> **Tasks and exercises**
**1)** Answer these questions using the student budgeting tips.
(a) In which city does the writer mention a student lock-in night?
(b) What should you take on nights out instead of your card?
(c) What do many people wrongly see an overdraft as?
**2)** Reproduce the stretch of the student budgeting tips from "Try to limit" through "you’re all out.".
**3)** Write what comes next in the student budgeting tips, picking up after the last sentence shown.
[Text passage]
Students are constantly being lured in with student discounts left, right and centre. You think you’re saving money but actually, you’re spending more than you would’ve done in the first place. There’s also so much going on, that you might feel you have to take part in everything so maybe treat yourself once or twice a week so that you don’t go overboard.
Keep an eye on your weekly spendings. Do a weekly food shop and add up how much you’ve spent. Make this your budget and try and stick to it for the rest of the year. Some weeks will be different to others if there’s a birthday night out, if you’re going out for dinner instead or if you don’t need as much one week, but try not to let it change drastically.
Keep on top of how much you spend on clothes and makeup or toiletries. There will be lots of discounts available – there’s even a student lock-in night in Nottingham (dangerous for any bank account let alone when a shopaholic such as myself is let loose) so either set aside some money for these bits every week/month or only grab some bits every now and again, do whatever suits you.
Try to limit how much money you take on nights out. This is often where lots of people mess up as they take their card, meaning they can spend as much money as they want. Only having cash on you, means you can only spend a certain amount and then you’re all out.
Do not, I repeat DO NOT get an overdraft if you cannot pay it back. A lot of people see it as free money, which it’s not, you still have to pay every last penny back. Just because it’s there doesn’t mean you have to use it.
I was not expecting the leap from A levels to first year to be as huge as it was. All of a sudden there was so much extra reading to do, SO MUCH MORE content (heaps and heaps) and lots of modules to juggle.
[/Text passage]
[Data for review]
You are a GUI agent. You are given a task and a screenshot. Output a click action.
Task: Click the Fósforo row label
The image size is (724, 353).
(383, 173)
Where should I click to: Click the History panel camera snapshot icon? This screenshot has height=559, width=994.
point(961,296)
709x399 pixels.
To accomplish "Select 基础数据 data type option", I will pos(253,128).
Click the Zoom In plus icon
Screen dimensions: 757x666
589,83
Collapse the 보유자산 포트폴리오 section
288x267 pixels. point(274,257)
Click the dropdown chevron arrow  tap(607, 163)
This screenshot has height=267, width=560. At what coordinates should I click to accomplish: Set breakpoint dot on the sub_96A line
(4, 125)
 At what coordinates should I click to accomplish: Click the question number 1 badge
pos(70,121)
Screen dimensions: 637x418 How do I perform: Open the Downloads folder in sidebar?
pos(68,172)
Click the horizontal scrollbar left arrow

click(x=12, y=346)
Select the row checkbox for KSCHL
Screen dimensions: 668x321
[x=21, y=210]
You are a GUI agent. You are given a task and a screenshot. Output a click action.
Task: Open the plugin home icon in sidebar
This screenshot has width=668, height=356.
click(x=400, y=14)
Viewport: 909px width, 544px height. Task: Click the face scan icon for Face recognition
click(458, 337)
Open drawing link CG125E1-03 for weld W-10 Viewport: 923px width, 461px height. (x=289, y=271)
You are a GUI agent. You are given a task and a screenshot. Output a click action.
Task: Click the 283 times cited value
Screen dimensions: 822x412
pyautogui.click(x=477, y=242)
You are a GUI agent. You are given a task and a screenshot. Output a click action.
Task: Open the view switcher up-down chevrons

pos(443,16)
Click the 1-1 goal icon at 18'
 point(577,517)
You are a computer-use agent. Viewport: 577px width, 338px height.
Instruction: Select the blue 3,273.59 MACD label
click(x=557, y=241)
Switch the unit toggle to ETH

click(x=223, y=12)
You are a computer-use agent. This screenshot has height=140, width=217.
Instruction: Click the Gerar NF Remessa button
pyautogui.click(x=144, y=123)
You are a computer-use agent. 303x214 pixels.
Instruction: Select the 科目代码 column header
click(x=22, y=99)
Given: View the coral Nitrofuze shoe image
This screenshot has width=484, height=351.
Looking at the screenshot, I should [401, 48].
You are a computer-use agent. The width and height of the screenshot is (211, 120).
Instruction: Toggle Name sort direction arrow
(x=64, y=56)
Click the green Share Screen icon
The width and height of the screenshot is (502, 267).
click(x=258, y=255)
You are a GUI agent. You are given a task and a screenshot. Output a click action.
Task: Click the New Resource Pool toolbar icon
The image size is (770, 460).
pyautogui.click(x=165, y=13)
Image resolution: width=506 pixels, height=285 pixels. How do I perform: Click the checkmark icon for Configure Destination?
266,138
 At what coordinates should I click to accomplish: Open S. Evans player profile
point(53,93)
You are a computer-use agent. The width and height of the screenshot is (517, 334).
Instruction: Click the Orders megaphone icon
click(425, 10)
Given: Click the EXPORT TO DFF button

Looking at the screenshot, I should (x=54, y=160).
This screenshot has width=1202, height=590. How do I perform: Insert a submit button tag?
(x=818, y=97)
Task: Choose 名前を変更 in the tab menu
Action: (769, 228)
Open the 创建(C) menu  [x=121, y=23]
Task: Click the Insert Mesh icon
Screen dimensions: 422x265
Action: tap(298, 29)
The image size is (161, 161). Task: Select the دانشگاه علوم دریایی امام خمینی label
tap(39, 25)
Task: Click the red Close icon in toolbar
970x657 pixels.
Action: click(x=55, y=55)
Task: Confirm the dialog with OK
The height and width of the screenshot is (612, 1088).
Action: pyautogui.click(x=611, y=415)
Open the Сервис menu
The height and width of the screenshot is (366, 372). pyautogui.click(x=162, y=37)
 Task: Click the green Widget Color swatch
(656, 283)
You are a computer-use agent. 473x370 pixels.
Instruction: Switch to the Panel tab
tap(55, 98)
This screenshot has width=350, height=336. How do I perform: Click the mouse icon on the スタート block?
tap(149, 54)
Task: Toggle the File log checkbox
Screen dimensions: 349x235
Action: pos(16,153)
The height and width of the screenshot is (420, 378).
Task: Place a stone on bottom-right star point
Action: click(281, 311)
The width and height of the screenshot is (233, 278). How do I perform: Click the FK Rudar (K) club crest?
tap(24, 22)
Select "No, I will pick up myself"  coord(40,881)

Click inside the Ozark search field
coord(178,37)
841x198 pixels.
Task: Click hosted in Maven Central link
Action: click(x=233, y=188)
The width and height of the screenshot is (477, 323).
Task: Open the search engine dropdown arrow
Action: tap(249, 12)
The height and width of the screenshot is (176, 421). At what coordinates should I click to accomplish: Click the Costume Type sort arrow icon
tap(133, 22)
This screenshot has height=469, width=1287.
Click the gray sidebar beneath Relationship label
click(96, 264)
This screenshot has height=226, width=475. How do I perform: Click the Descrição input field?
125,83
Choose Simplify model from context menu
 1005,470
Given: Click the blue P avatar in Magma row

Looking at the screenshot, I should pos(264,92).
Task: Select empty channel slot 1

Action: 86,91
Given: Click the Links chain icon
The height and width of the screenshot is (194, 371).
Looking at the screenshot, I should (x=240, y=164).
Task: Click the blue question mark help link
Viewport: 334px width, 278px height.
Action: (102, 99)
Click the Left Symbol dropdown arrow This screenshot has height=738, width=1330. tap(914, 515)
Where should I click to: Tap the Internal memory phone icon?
[/Data for review]
> **Results for each task**
**1)**
(a) Nottingham
(b) Cash
(c) Free money

**2)**
Try to limit how much money you take on nights out. This is often where lots of people mess up as they take their card, meaning they can spend as much money as they want. Only having cash on you, means you can only spend a certain amount and then you’re all out.

**3)**
Keep on top of your studies. Something I’ve found that really helps you get organised is every day when you come home from uni, write revision cards based on everything you’ve learned that day. This helps you learn it from the beginning but also means you don’t have to waste time at the end of the year writing them all out when exams are fast approaching.
I would also suggest starting your work as early as possible as all kinds of things pop up and conveniently seem to be the same week as a deadline. Don’t let yourself leave it until the last minute as then you have to turn down opportunities because you’re cramming all night, try and get it finished a week before.
In terms of making your work better and more intelligently put together, follow any mark schemes provided by the university but also do all of the extra reading. This will help you to add extra academic sources to your essays/reports and this will make you stand out. It also is great practice for when you have to write a dissertation etc. later on.
It might seem scary but enjoy it! University is such a unique and amazing experience. There is a lot to be taken from it, I’ve certainly learned a lot over the past year and a half and I’m sure I will be saying the same thing in my third year. You’re unlikely to be in another environment where so many different people and opportunities surround you again, make the most of it! You don’t have to follow the crowd if you don’t want to, there’s something for everyone and you can do you, whenever and wherever you want!
Find your tribe. Find a great group of people that make you happy and that you can relax and be yourself around. Having friends at university can make such a difference to your experience so the one thing I suggest above all else is to try and put yourself out there and meet people. Push yourself and try new things and if it’s not for you, try something new the next day! The possibilities are endless.
I hope this post gave some of you an insight into what to expect at university. There are endless topics to cover, however, these are the most important, in my opinion, as I wish someone had discussed these things with me before I started.